Discharging Taxes in Bankruptcy

Can I discharge income taxes in bankruptcy?

Generally, income taxes may be discharged in bankruptcy unless any one or more of the following apply to your situation:

1. No tax return was filed by the taxpayer for the tax in question (or a fraudulent return was filed),
2. A return was filed less than 2 years from the date that the bankruptcy is filed.
3. The return was filed but it was due less than 3 years from the date of filing for bankruptcy, or
4. The tax was assessed less than 240 days before filing the petition

These rules sound fairly straightforward. But it can be very tricky and time-consuming to determine if taxes for a particular year are dischargeable. It’s important to know that the time limits are tolled (i.e. the clock stops running) during certain times. Also, a return filed by the IRS for the taxpayer doesn’t count. I offer my clients two levels of service when they have potential tax issues.

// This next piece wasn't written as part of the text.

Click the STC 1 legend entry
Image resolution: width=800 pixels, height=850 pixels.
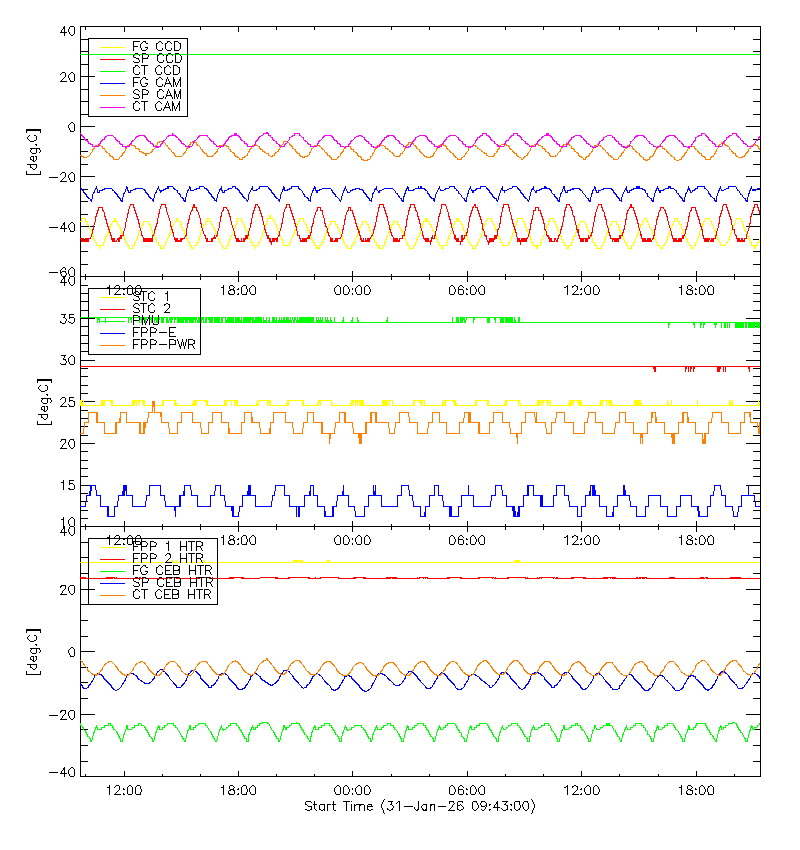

1) Method number 1. One way is for the attorney to carefully study the IRS transcripts and determine that there is no advantage to waiting to file bankruptcy. For example, let’s assume, that a particular tax return was filed a year and 1/2 ago and we were to file it today. That tax would not be discharged because, in order for a tax to be discharged, the tax return must have been filed at least 2 years prior to the filing of the bankruptcy. But if we were to wait 6 months it might be discharged. Under this method, the attorney doesn’t take the client’s word for when the return was filed. Instead, the attorney checks the government’s tax transcripts to see when the client actually filed his return.

2) Method number 2. A second way to handle a bankruptcy tax case is for the attorney to file the case without researching the government’s tax transcripts. Under this method, the client assumes the risk that by filing sooner rather than later there might be taxes that are not getting discharged that could be discharged if the client were to wait to file. Under this method, the attorney files the bankruptcy case without assuring the client that there is no advantage in waiting to file.

The advantage of using method number 1 is that by waiting to file bankruptcy the client might be able to discharge taxes that he wouldn’t be able to discharge if he filed sooner rather than later. The advantage of method number 2 is that the client saves money because the attorney’s fee is lower. Also, the bankruptcy may be filed sooner using method #than with method number 1.

I am willing to use either method. It’s up to the client which method to use.
If we are going to use method 1 I must get the IRS transcripts. How do I do that?

I have the client sign IRS form 8821. Then I call the IRS Practitioner’s Hotline 866-860-4259. Sometimes they put me on hold for an hour or more.

Eventually, an agent comes on the line and he asks me how he can help me. I explain that I need the account transcripts. He gives me a fax number and I fax over the form 8821. I stay on hold while he waits to receive the fax. Eventually, he tells me he has the fax. We discuss again what I need and he agrees to fax or mail the transcripts.

When I get the transcripts I look them over. Often I use an online program called The Tax Discharge Determinator.
This is a tool that can be very useful.